» **TEXT PASSAGE**:
------------

If I may add another one from about the same time-Maurice Gamelin. He wasn't doomed to being a tired has been (he did well in the First World War, and he actually planned counter attacks just before Weygand replaced him-he immediately scrapped these, of course)-how could he have done better?
 
I suggested this earlier but what if the Belgian Chasseurs Ardennais http://forum.axishistory.com/viewtopic.php?f=12&t=137759 had by some accident held a few towns and villages such as St. Vith to the death in May 1940. Last time I suggested that an enthusiastic German Abwehr unit had cut the telephone wires used to order them to withdraw northwards. A book about the actions that did occur is reviewed at http://stonebooks.com/archives/031026.shtml. Obviously, the CAs would also benefit from buying a few French 47 mm anti tank guns.
 
Well, this is kind of hard, because it would have been difficult for the war to go much better for the Allies after late '42.

------------

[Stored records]
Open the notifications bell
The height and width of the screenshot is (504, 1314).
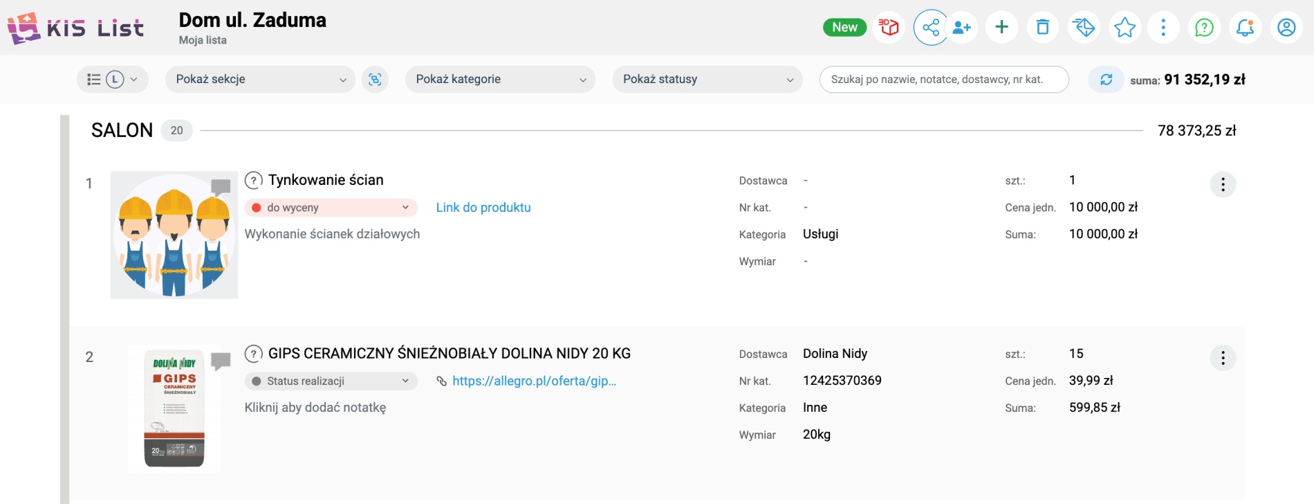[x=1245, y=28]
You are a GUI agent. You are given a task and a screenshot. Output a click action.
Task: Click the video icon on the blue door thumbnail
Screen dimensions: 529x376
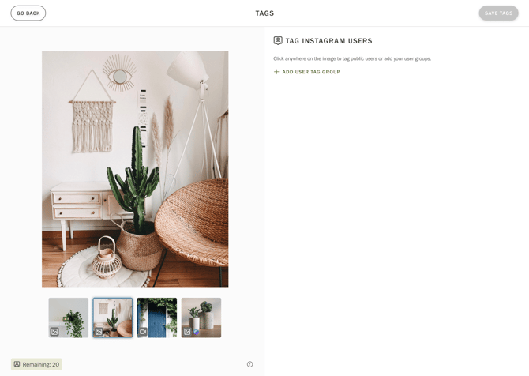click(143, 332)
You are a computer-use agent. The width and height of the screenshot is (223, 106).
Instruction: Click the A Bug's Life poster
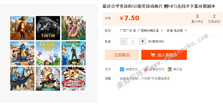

------------

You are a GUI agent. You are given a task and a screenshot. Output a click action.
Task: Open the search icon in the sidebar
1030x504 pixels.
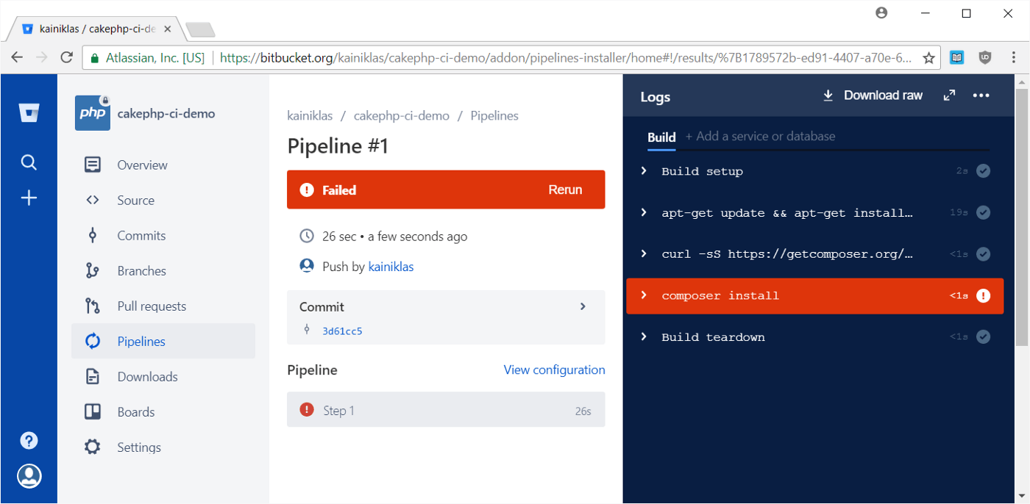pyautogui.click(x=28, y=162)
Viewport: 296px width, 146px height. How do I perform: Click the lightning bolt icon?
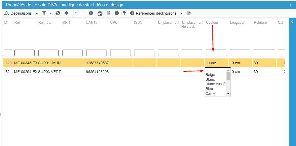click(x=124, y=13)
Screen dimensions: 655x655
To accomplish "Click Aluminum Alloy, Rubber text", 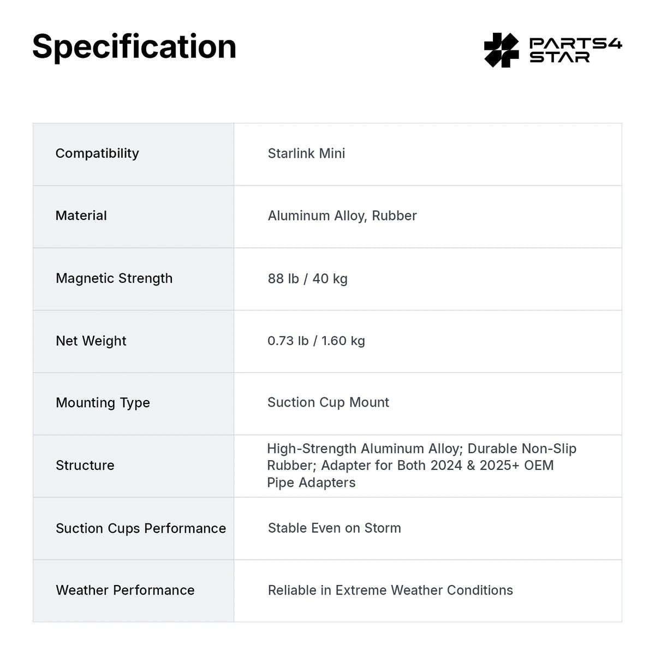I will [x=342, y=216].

------------

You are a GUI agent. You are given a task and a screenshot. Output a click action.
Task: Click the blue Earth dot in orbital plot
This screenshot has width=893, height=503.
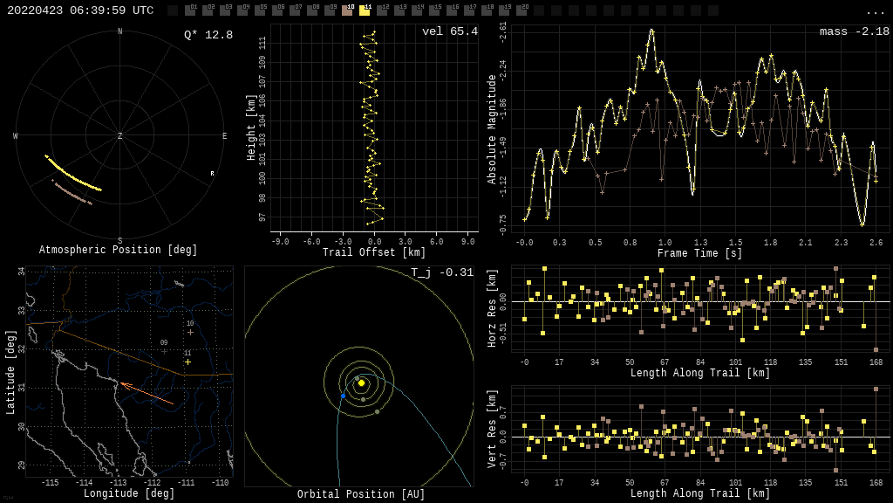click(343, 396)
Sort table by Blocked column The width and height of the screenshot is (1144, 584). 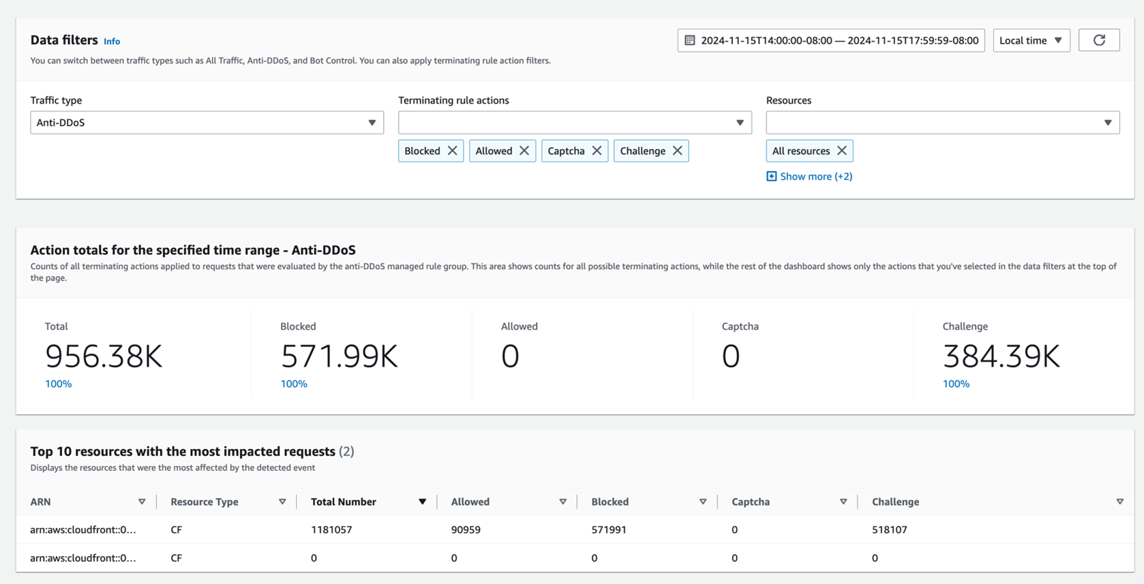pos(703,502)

------------

» **TASK REQUIREMENTS**:
• 1. Retype the World War II discussion, beginning at the words "If I may add" and stopping after "anti tank guns.".
• 2. Pick up the World War II discussion after its last sentence and keep writing.

» **WRITTEN ANSWERS**:
• 1.
If I may add another one from about the same time-Maurice Gamelin. He wasn't doomed to being a tired has been (he did well in the First World War, and he actually planned counter attacks just before Weygand replaced him-he immediately scrapped these, of course)-how could he have done better?
 
I suggested this earlier but what if the Belgian Chasseurs Ardennais http://forum.axishistory.com/viewtopic.php?f=12&t=137759 had by some accident held a few towns and villages such as St. Vith to the death in May 1940. Last time I suggested that an enthusiastic German Abwehr unit had cut the telephone wires used to order them to withdraw northwards. A book about the actions that did occur is reviewed at http://stonebooks.com/archives/031026.shtml. Obviously, the CAs would also benefit from buying a few French 47 mm anti tank guns.

• 2.
WI the Allies land at Anzio instead of Salerno, and are not driven into the sea? I can't see it happening. It isn't an insane idea, but a very reckless one.

(I have three more off the top of my head, but I'm going with the OP's request to take one change and let the forum consider it for awhile - and only one is in the Med. I didn't know I was a Med head until today:eek:).
 
A proper army support aircraft like a Hawker Henley developed to be able to dive bomb, launch 3 inch rockets and strafe the advancing German columns in France 1940. Casualties would probably have been similar to the Fairy Battle but they would have been able to chew up a lot more German units. Maybe slow the Germans up enough for the French Army and the BEF to regroup and launch a succesful counter attack.
 

Cook

Banned
WI the Allies land at Anzio instead of Salerno, and are not driven into the sea? I can't see it happening. It isn't an insane idea, but a very reckless one.

Landing at Gulf of Salerno gives you the port of Naples, Salero is nowhere near the size of Naples harbour, plus, it is beyond the range of tactical air support aircraft operating from Sicily.

However, if after Sicily was taken the Allies had promptly taken Sardinia and Corsica, and had used them as bases for air support they would have been able to hit targets all the way to the Po valley and opened the way for an amphibious landing north of Rome, just as Kesselring feared.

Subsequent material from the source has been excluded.